> _What needs to be done_: Please reproduce every line of the data below, changing nothing.

Data items:
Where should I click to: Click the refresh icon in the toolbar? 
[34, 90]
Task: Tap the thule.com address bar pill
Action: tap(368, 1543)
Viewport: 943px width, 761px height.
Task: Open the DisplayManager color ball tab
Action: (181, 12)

> _Result_:
Where should I click to: Click the refresh icon in the toolbar? 
[34, 90]
Task: Tap the thule.com address bar pill
Action: tap(368, 1543)
Viewport: 943px width, 761px height.
Task: Open the DisplayManager color ball tab
Action: (181, 12)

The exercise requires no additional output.